When it comes to the outcomes of occupations, very few have won outright victories in as much as neither all workers’ jobs were saved nor were substantial numbers of their jobs saved (or redeployment offered). Nonetheless, the leverage that has been created – along with the ensuing sensitivity to reputation – has facilitated redundancy payments or enhancements of these, lawful periods of notice of redundancy, extension of period leading to shutdown and the guarantee of pension entitlements. This has not varied a great in relation to the proportion of the workforce involved in the occupations, their duration or the extent of solidarity support raised for the occupiers. However, this does appear to have been more productive than the use of striking in comparable situations.
The article has sought to provide a grounded explanation of workplace occupation when faced with redundancy and closure. In doing so, it has gone beyond the ultra-left tendency of exhorting ‘Such and such workers have occupied their workplace – you should do it too, you can do it too’. This approach is mistaken because it fails to appreciate the complexity of social processes involving worker agency as well as the material foundations of concrete circumstances. This complexity relates to workers’ assessments of their situation and their expectations about whether occupation will bring useful leverage in terms of a cost/benefit calculation.

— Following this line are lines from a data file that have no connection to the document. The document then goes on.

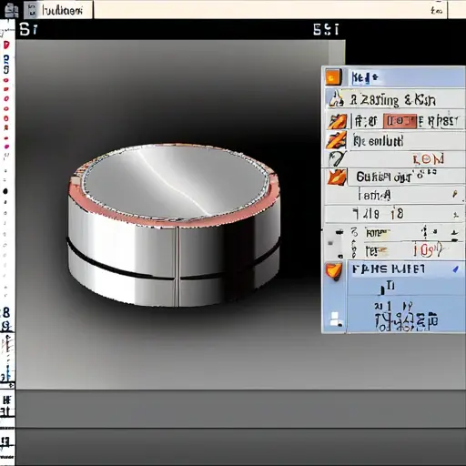Viewport: 466px width, 466px height.
Task: Click the orange leaf icon in sixth panel row
Action: pyautogui.click(x=337, y=177)
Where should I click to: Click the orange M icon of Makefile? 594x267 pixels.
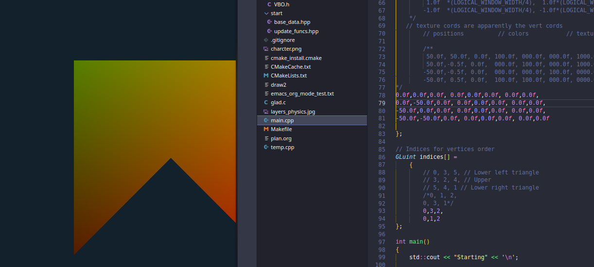[266, 130]
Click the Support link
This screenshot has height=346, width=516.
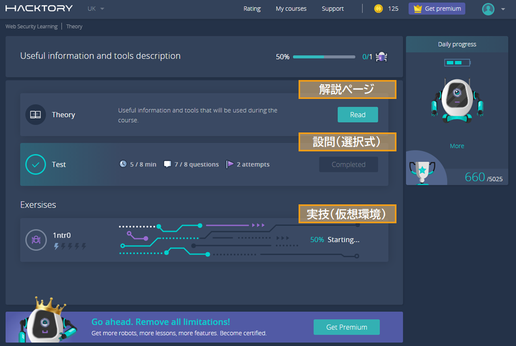point(332,8)
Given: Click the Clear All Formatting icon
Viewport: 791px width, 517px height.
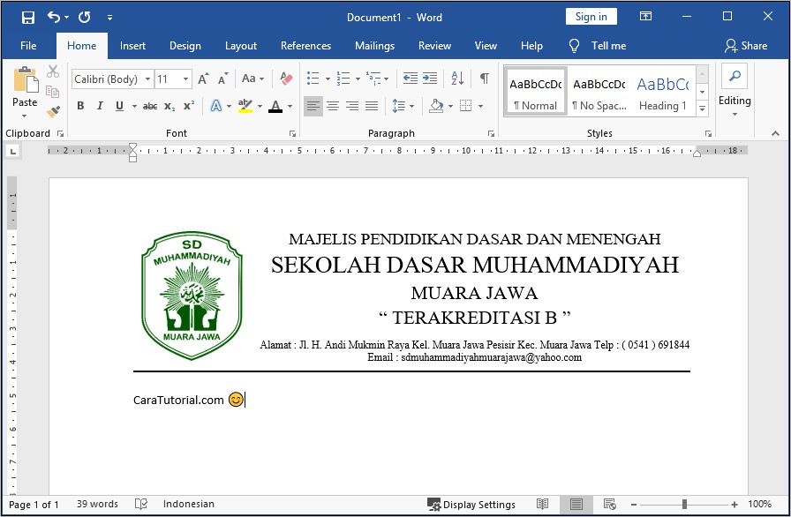Looking at the screenshot, I should [x=285, y=79].
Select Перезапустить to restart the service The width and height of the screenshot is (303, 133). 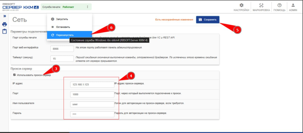click(x=65, y=35)
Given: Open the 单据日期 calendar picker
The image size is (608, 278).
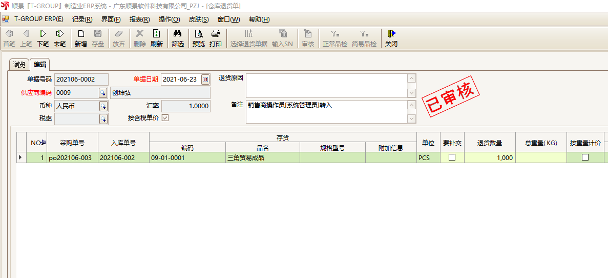Looking at the screenshot, I should coord(205,80).
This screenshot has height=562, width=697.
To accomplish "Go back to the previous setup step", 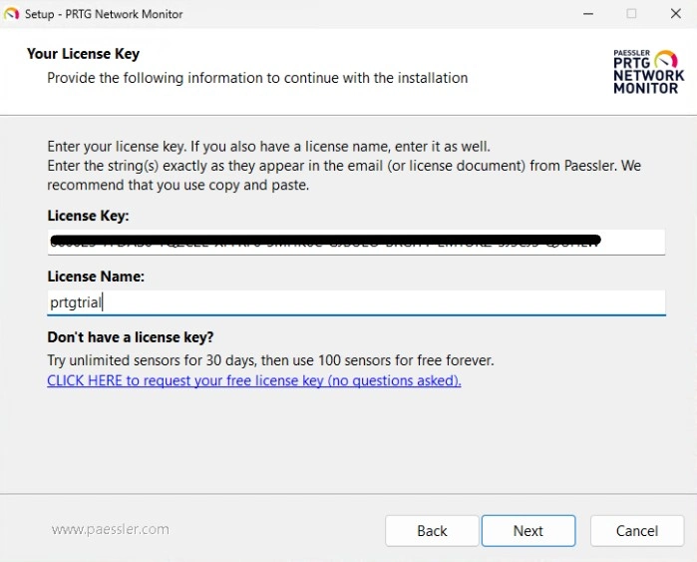I will click(432, 531).
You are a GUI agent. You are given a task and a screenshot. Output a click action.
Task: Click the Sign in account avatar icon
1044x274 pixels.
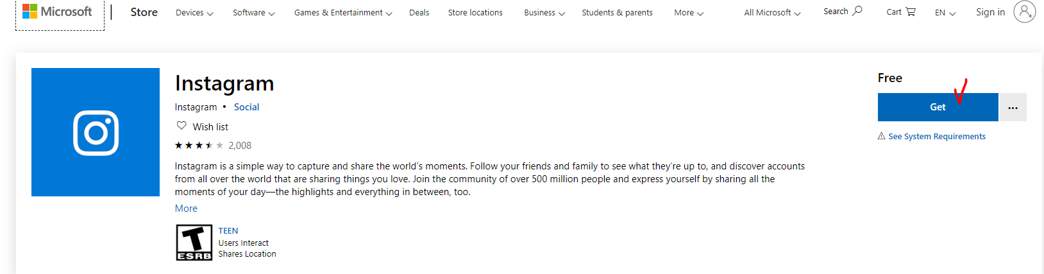[1024, 12]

However, this article has not been able to delve into the important area of the way in which workers’ consciousness works. For example, in the case of the Visteon occupations in Britain in early 2009, it was not just the six minutes notice of immediate redundancy with loss of pension entitlements and no redundancy pay while the employer’s other businesses remained in profitable operation that led to the occupation. This is apparent because the Belfast Visteon workers responded by immediate occupation whereas the Enfield and Basildon Visteon workers left their workplaces and adjourned to the pub to discuss their fate. Clearly what is then needed is research through interviewing the respective groups of workers in order to investigate why three groups of the same workforce reacted in quite different ways. Lines of investigation would concentrate on the role of the shop stewards/union representatives and the nature of the workplace unionism within the setting of the three local areas. This is the kind of work that politically engaged sociologists need to conduct to be of good service to the labour movement. Without this level of detailed understanding, it will remain the case that the tactic of occupation will not become sufficiently widespread and powerful as to be able to force employers to recalculate the costs and benefits facing them down.